The `GradientDescent`

, `ConjugateGradient`

and `LBFGS`

methods support preconditioning. A preconditioner can be thought of as a change of coordinates under which the Hessian is better conditioned. With a good preconditioner substantially improved convergence is possible.

A preconditioner `P`

can be of any type as long as the following two methods are implemented:

`A_ldiv_B!(pgr, P, gr)`

: apply`P`

to a vector`gr`

and store in`pgr`

(intuitively,`pgr = P \ gr`

)`dot(x, P, y)`

: the inner product induced by`P`

(intuitively,`dot(x, P * y)`

)

Precisely what these operations mean, depends on how `P`

is stored. Commonly, we store a matrix `P`

which approximates the Hessian in some vague sense. In this case,

`A_ldiv_B!(pgr, P, gr) = copyto!(pgr, P \ A)`

`dot(x, P, y) = dot(x, P * y)`

Finally, it is possible to update the preconditioner as the state variable `x`

changes. This is done through `precondprep!`

which is passed to the optimizers as kw-argument, e.g.,

```
method=ConjugateGradient(P = precond(100), precondprep! = precond(100))
```

though in this case it would always return the same matrix. (See `fminbox.jl`

for a more natural example.)

Apart from preconditioning with matrices, `Optim.jl`

provides a type `InverseDiagonal`

, which represents a diagonal matrix by its inverse elements.

## Example

Below, we see an example where a function is minimized without and with a preconditioner applied.

```
using ForwardDiff, Optim, SparseArrays
initial_x = zeros(100)
plap(U; n = length(U)) = (n-1)*sum((0.1 .+ diff(U).^2).^2 ) - sum(U) / (n-1)
plap1(x) = ForwardDiff.gradient(plap,x)
precond(n) = spdiagm(-1 => -ones(n-1), 0 => 2ones(n), 1 => -ones(n-1)) * (n+1)
f(x) = plap([0; x; 0])
g!(G, x) = copyto!(G, (plap1([0; x; 0]))[2:end-1])
result = Optim.optimize(f, g!, initial_x, method = ConjugateGradient(P = nothing))
result = Optim.optimize(f, g!, initial_x, method = ConjugateGradient(P = precond(100)))
```

The former optimize call converges at a slower rate than the latter. Looking at a plot of the 2D version of the function shows the problem.

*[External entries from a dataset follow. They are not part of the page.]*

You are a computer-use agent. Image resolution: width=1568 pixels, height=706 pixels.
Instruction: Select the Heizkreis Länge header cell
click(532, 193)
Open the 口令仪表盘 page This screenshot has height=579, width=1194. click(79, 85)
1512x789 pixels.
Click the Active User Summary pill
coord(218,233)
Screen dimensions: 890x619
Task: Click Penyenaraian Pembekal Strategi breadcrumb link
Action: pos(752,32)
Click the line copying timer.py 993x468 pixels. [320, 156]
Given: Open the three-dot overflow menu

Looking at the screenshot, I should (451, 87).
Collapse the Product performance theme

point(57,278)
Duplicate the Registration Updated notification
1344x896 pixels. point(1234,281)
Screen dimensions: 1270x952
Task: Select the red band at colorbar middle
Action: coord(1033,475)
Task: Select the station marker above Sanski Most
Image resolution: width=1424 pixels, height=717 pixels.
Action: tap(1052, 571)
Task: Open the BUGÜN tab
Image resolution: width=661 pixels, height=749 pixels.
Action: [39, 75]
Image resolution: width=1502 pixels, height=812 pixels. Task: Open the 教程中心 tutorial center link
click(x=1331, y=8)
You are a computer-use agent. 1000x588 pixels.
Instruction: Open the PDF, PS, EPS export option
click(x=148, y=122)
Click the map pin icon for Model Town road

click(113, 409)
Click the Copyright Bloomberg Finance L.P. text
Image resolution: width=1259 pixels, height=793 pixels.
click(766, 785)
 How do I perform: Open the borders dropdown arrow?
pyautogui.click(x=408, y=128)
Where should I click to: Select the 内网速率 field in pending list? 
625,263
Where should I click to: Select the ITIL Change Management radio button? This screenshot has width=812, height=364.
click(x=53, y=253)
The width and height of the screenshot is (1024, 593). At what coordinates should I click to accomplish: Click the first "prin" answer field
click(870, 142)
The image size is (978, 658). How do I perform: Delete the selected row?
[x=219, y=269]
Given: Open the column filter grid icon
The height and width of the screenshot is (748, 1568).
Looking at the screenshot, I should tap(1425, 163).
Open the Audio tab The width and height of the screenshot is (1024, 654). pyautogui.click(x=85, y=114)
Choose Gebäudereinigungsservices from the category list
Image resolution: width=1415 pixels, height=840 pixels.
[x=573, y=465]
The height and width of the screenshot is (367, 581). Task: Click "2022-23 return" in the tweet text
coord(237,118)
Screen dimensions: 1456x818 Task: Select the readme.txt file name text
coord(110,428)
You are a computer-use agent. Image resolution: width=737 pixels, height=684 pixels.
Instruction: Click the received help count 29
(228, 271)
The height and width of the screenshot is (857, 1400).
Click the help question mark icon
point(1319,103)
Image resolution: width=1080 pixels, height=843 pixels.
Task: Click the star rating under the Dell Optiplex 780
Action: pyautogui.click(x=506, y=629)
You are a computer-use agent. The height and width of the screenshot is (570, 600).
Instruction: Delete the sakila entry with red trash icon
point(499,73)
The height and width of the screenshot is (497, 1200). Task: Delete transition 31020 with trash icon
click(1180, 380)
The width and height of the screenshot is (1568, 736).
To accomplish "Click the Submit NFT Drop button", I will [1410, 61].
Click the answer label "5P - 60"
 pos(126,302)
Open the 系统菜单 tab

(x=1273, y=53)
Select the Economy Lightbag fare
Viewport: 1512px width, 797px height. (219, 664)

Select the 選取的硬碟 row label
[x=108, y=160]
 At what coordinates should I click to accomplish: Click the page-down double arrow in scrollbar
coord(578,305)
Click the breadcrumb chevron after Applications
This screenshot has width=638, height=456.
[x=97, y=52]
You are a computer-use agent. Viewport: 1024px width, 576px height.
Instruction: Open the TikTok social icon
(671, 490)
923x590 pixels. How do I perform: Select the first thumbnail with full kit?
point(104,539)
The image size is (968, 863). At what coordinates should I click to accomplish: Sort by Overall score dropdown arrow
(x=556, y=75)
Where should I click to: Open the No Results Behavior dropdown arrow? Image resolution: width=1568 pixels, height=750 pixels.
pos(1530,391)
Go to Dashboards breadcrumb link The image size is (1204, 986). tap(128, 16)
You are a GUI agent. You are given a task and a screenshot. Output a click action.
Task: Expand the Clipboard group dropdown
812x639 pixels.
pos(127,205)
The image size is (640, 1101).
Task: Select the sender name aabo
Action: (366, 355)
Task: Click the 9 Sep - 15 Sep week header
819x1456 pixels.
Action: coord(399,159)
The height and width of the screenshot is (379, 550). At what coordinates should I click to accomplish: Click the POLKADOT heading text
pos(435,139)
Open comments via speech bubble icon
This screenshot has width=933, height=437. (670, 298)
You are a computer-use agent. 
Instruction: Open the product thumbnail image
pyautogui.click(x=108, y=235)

The contours are shaped like ellipsoids, but we would rather want them to be circles. Using the preconditioner effectively changes the coordinates such that the contours becomes less ellipsoid-like. Benchmarking shows that using preconditioning provides an approximate speed-up factor of 15 in this 100 dimensional case.